- **Textblock**:
• • • • •

„Justitia“ von Balthasar Schmitt, Justizpalast München,1897
(Allegorie des Abwägens zwischen zwei Polen und der Suche nach einem gerechten Ausgleich zwischen den Polen)
Nachwort zum Fach „Geschichte“ in der Schule
Geschichte als Schulfach soll Jugendlichen nahe bringen, wie der Mensch im Laufe der Zeit zu dem geworden ist, was er heute ist. Was wir heute sind, hat seinen Grund darin, was einst gewesen ist und was wir heute sind, wird einen Einfluss darauf haben, was die Menschen in Zukunft sein werden. Der Mensch ist - im Denken und Handeln, in seinen Überzeugungen und Wertvorstellungen - stark geprägt von seiner Geschichte. Um uns das bewusst machen zu können, müssen wir unsere Geschichte kennen! Und sinnvoll wäre es darüber hinaus, die Geschichte "der anderen" ebenfalls zu kennen, denn die kann sich erheblich von der unseren unterscheiden.

• • • • •

- **Datenauszüge**:
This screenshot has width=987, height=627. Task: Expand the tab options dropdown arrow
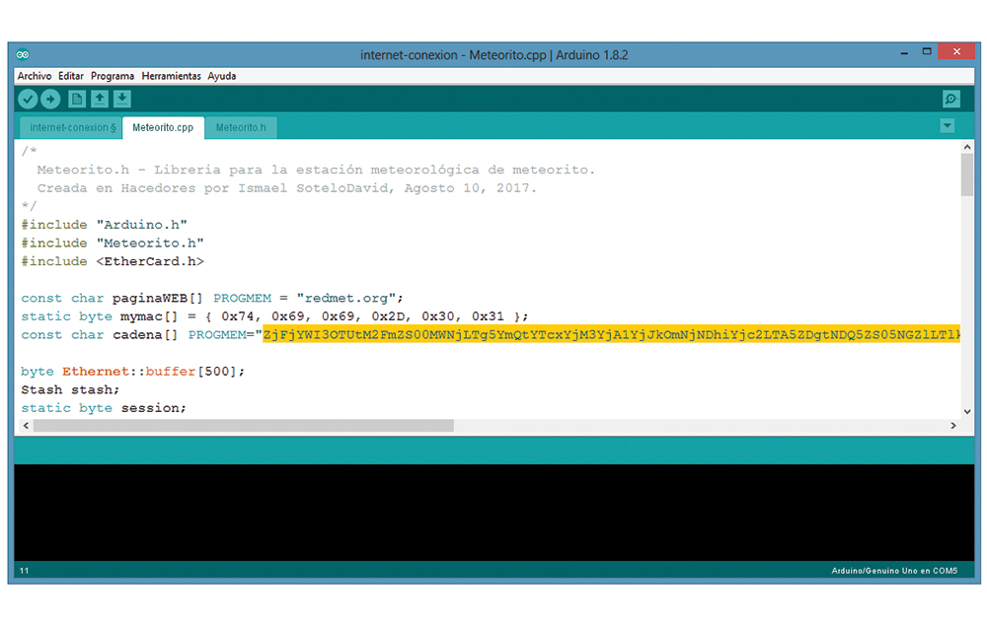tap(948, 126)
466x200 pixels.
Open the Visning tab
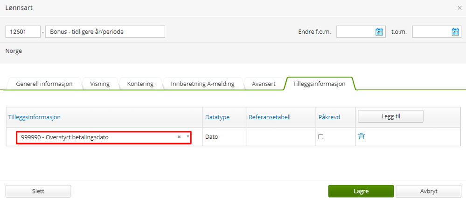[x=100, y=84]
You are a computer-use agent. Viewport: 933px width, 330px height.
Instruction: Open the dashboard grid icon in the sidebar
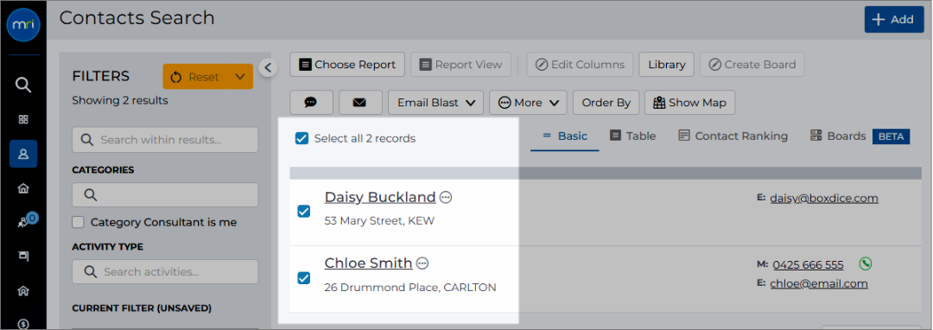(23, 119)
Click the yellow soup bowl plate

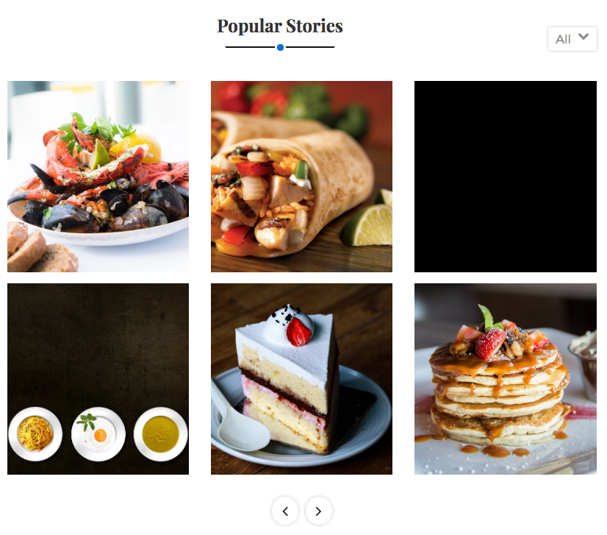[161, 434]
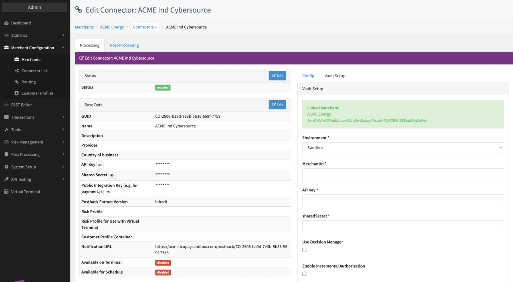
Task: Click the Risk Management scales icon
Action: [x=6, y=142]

• • • • •

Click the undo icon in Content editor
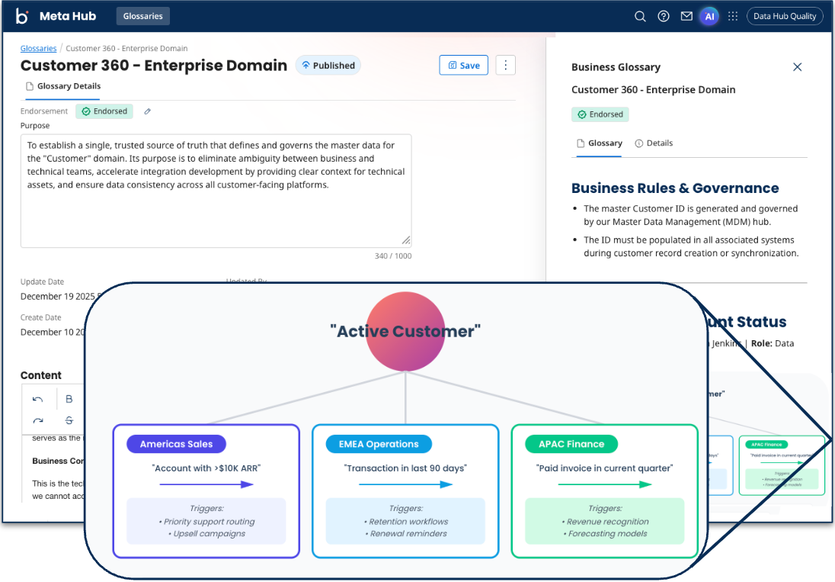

• • • • •

Schreiben Sie aus dem Text über das Schulfach Geschichte die Stelle, die mit „Nachwort zum Fach“ beginnt und mit „der unseren unterscheiden.“ endet, wortgetreu ab.

- **Erwartete Antwort**:
Nachwort zum Fach „Geschichte“ in der Schule
Geschichte als Schulfach soll Jugendlichen nahe bringen, wie der Mensch im Laufe der Zeit zu dem geworden ist, was er heute ist. Was wir heute sind, hat seinen Grund darin, was einst gewesen ist und was wir heute sind, wird einen Einfluss darauf haben, was die Menschen in Zukunft sein werden. Der Mensch ist - im Denken und Handeln, in seinen Überzeugungen und Wertvorstellungen - stark geprägt von seiner Geschichte. Um uns das bewusst machen zu können, müssen wir unsere Geschichte kennen! Und sinnvoll wäre es darüber hinaus, die Geschichte "der anderen" ebenfalls zu kennen, denn die kann sich erheblich von der unseren unterscheiden.